Ever since the first cheesy monster or goofy robot leered out from the cover of a pulpy magazine, science fiction has struggled to shake off a certain tinge of campiness. No matter how hard creators may try to tell cool stories, that slightly ironic silliness is always lurking just outside the frame. And there will always be science fiction which takes those little hints of camp and amplifies them a million-fold. A little campiness may be fun to get stoned and giggle at, but it also stands in the way of telling amazing tales about the impact of technology on humans. Here's a rulebook for rooting out the campiness from science fiction.

1. People should dress like grown-ups. That means no pajamas. No shiny gold or silver fabrics. No GWAR gear. No matter what era you're writing about, professional people will wear clothes that allow everyone else to take them seriously. And space travelers will probably wear outfits that are functional and help keep them alive.

2. No jolly lectures. This is more of a book thing. When a character stands around for three pages explaining the author's philosophies in a cheery tone, it's the prose version of a giant glittery tiara. I'm looking at you, Robert Anson Heinlein.
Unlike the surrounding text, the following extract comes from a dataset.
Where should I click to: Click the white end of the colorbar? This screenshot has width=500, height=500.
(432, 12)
3. Take off that shiny apron, robot! The robots of the future will be stronger, smarter and more durable than anything we have today — they'll basically be able to sever your spine with a flick of one of their little microfilaments. So it's understandable and desirable for robots to be cute or sexy to distract us from their genocidal potential. But "cute" doesn't have to include a silly cartoon voice, a catch-phrase like "beady beady" or a funny walk.

4. Rock music cannot possibly get sillier. There are limits to what even the brain-damaged tweens of the 22nd century will bop around to — and there's no way it could be dumber than Debbie Gibson or Aaron Carter. Barring radical brain mutations, future pop music will at least be sorta catchy and have a few okay lyrics. The worst is when a novel or comic book reproduces song lyrics of the future — and they're the author's bad poetry. Somehow, these things are always worse on the page.
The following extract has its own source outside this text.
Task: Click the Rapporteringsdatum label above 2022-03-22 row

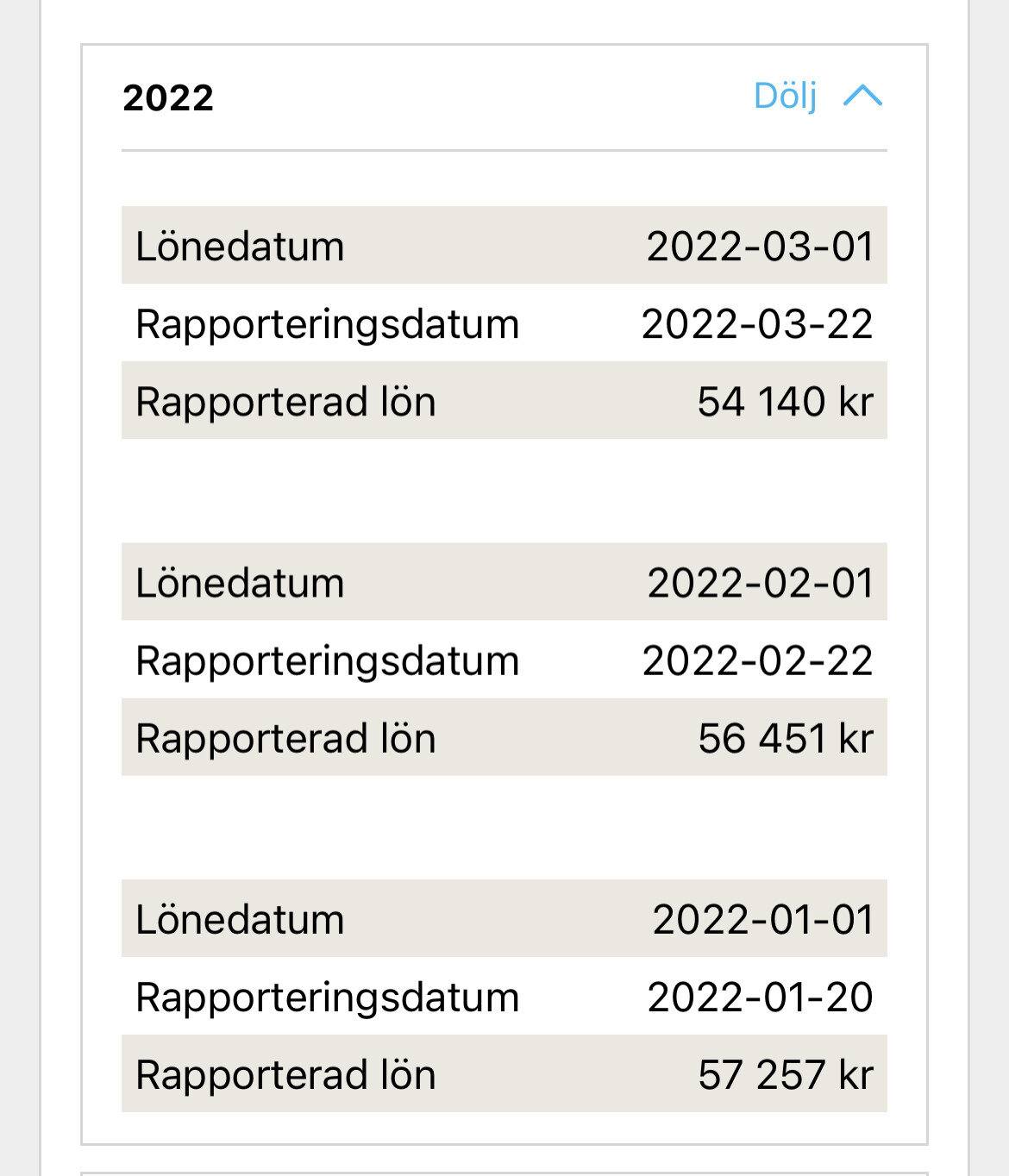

5. Neologisms should be plausible. In other words, if you have a future technology, and you're coming up with a name or slang term for it, it should be something you could imagine grown-ups saying. Comedy shows us what not to do in serious SF, with the zany slang in Woody Allen's Sleeper: "It's not only cool, it's Koogat!"
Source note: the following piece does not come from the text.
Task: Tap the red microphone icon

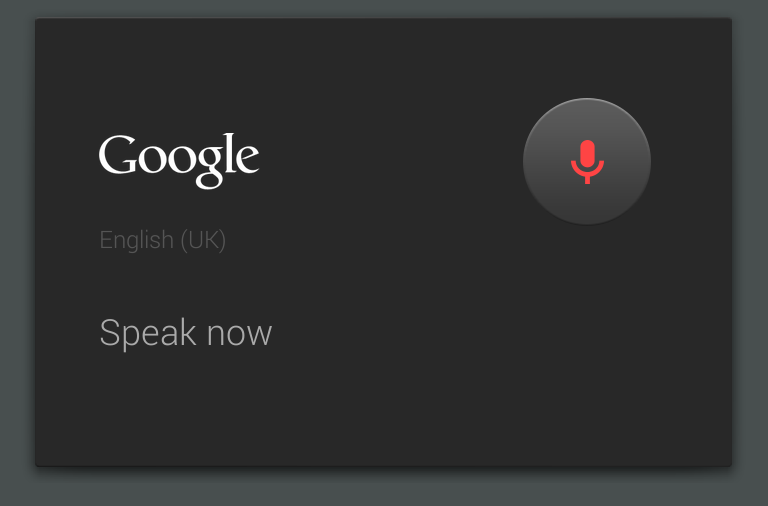Action: click(587, 161)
6. Yay sex, but boo zany ironic dominatrixes. That's pretty much all I had to say about that.

7. Cut down on the eyeliner, Mr. Spock! Yes, it matches your blue top. But just listen to Yahoo Answers: light-blue eyeshadow looks "tacky and outdated."

8. In general, aliens should be alien, not human ethnic groups or stereotypes. This pertains to campiness because the number one cause of campy aliens is a failure to imagine a truly non-human lifeform. Instead of the shock of an organism whose life cycle and culture are totally at odds with ours, we get the wacky Jamaicans in Star Wars: The Phantom Menace.

9. And no more cultures with just one wise saying. If an alien race has managed to make it into interstellar space and develop artificial gravity, it might also be advanced enough to afford two great philosophers or schools of thought. Worst of all are the Ferengi on Star Trek: Deep Space Nine, who quote the Rules of Acquisition as if they're the only book Ferenginar has ever produced.

10. If you must have villains, make them awesome. Mike Meyers did us a favor creating Dr. Evil in the Austin Powers movies — by giving us a template for what villains should not be like outside of comedies. Villains can be scary, or understated, or believable people whose agendas are at odds with the hero's... but they shouldn't kill us with cuteness.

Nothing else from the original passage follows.